The international survey was carried out jointly by the OECD, AfDB, UNDP and ECA. (Image source: Jeff Attaway/Flickr)

A shortage of infrastructure on the African continent has led to transportation becoming 63 per cent more expensive than in Western countries

According to a an international survey jointly carried out by the Organisation for Economic Cooperation and Development (OECD), the African Development Bank (AfDB), the UN Development Programme (UNDP) and the UN Commission for Africa (ECA), the proportion of roads asphalted all over the African continent is five times less than in developed countries.

The survey report added, “The rail network should be the key element for the transport system.
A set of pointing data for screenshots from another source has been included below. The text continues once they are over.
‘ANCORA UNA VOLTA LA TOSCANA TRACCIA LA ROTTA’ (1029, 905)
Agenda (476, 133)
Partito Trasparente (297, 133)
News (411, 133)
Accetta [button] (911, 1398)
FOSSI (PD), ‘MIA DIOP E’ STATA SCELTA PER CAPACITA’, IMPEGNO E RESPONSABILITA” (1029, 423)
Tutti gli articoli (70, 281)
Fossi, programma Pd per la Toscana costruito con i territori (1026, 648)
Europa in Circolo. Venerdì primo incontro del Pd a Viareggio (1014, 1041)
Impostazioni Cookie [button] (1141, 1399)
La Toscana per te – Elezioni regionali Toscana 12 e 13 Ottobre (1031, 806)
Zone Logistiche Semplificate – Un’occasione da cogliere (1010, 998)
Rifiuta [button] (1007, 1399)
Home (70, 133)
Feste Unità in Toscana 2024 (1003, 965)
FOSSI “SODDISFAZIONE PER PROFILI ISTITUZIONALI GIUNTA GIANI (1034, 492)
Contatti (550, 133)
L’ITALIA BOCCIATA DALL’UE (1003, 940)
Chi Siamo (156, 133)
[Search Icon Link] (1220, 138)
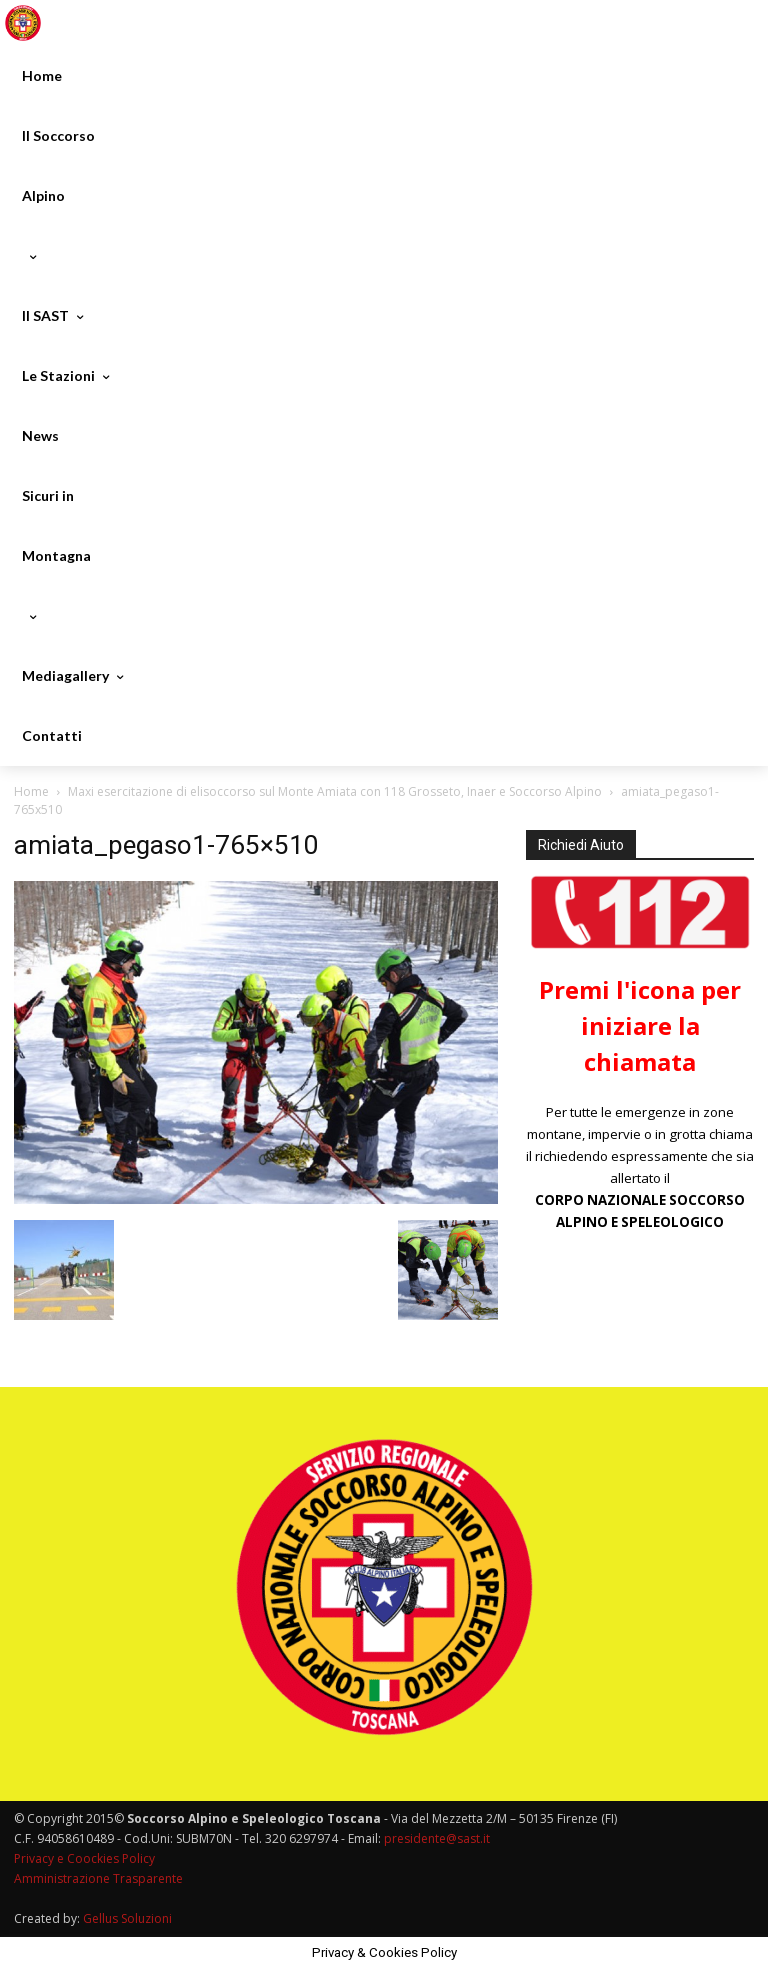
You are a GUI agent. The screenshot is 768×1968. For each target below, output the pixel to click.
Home (31, 791)
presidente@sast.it (435, 1838)
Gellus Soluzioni (127, 1918)
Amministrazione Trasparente (98, 1878)
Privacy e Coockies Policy (84, 1858)
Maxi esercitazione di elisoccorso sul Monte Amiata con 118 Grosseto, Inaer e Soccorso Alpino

But more often, it consists of single tracks, starting from inside the country to the coast, with several secondary corridors.”

It does, however, bring attention to the “dazzling development of air transport in Africa” since the decision to liberalise the continent’s air space was put into action.
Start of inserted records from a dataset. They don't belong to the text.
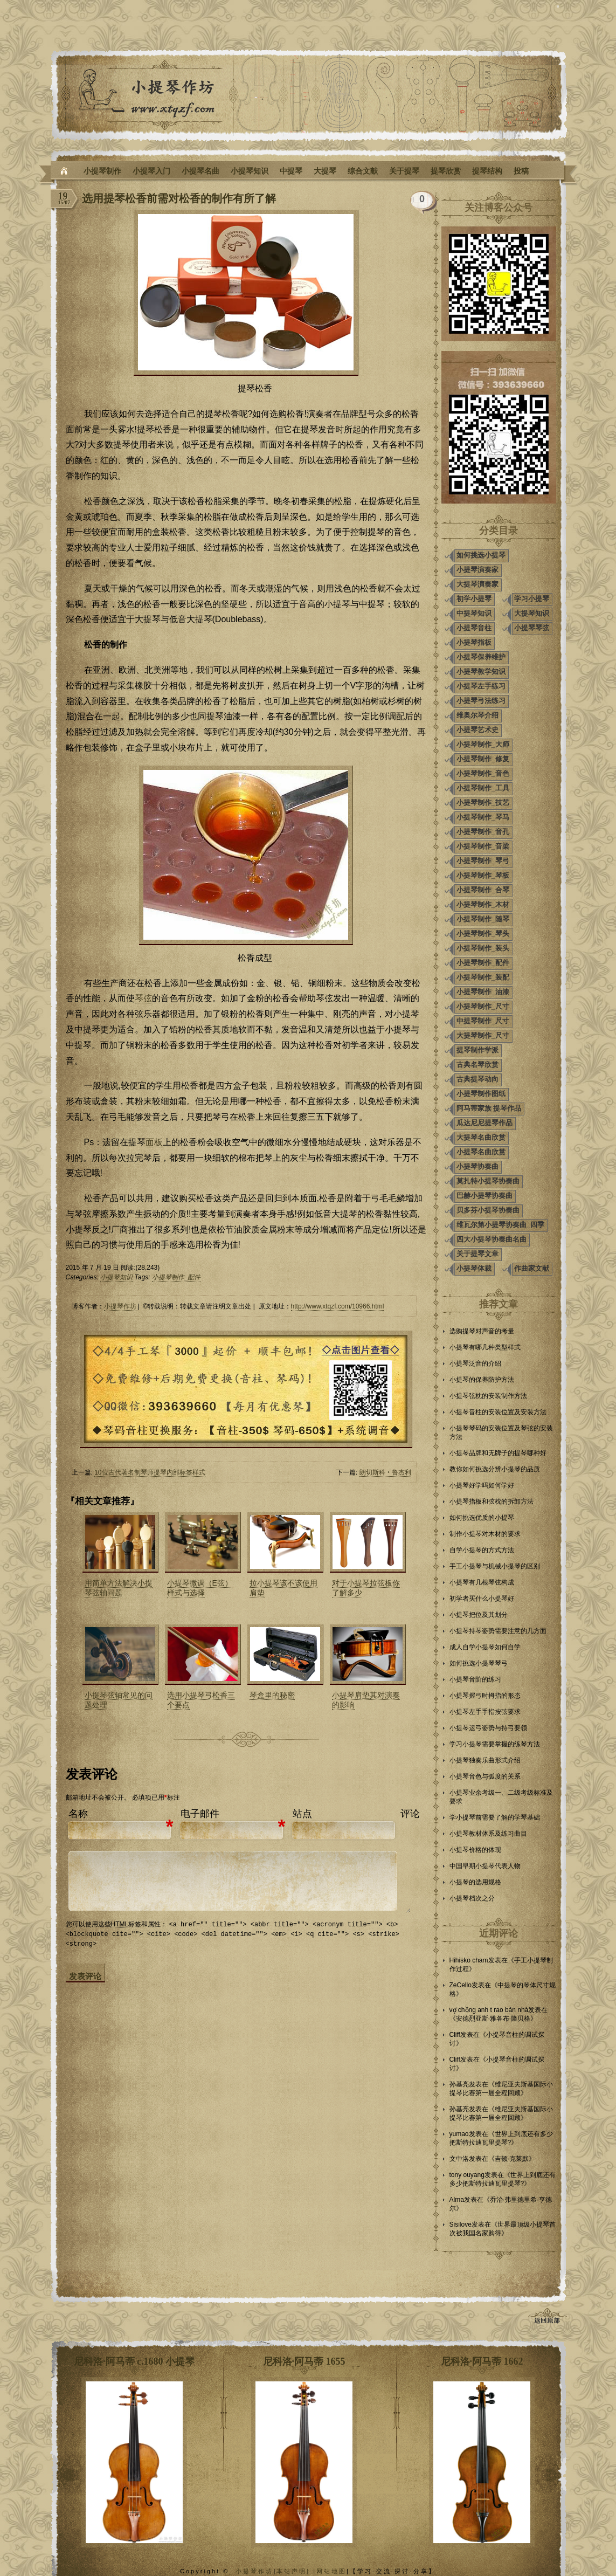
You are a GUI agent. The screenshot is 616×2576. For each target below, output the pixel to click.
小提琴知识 (249, 171)
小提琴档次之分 (472, 1898)
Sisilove (460, 2224)
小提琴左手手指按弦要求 (485, 1712)
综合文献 (363, 171)
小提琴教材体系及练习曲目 (488, 1833)
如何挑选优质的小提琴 (481, 1517)
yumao (459, 2134)
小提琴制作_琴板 (482, 875)
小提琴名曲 (200, 171)
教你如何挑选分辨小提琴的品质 (494, 1469)
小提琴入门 (151, 171)
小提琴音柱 (474, 628)
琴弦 (143, 998)
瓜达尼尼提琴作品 (484, 1123)
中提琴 (291, 171)
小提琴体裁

“Africa is the top region in the world in terms of development of air transport, particularly since the liberalisation that followed the Yamoussoukro decision approved in 1999 by African leaders,” said the report.

Despite the implementation of the decision to liberalise Africa’s space, several countries have conceded mutual bilateral rights enabling airlines to carry passengers to third countries, the survey pointed out.

It added that the expensive air, land, rail and maritime transport was one of the major obstacles to the development of intra-African trade, which today only represented 12 per cent of the overall trade on the continent.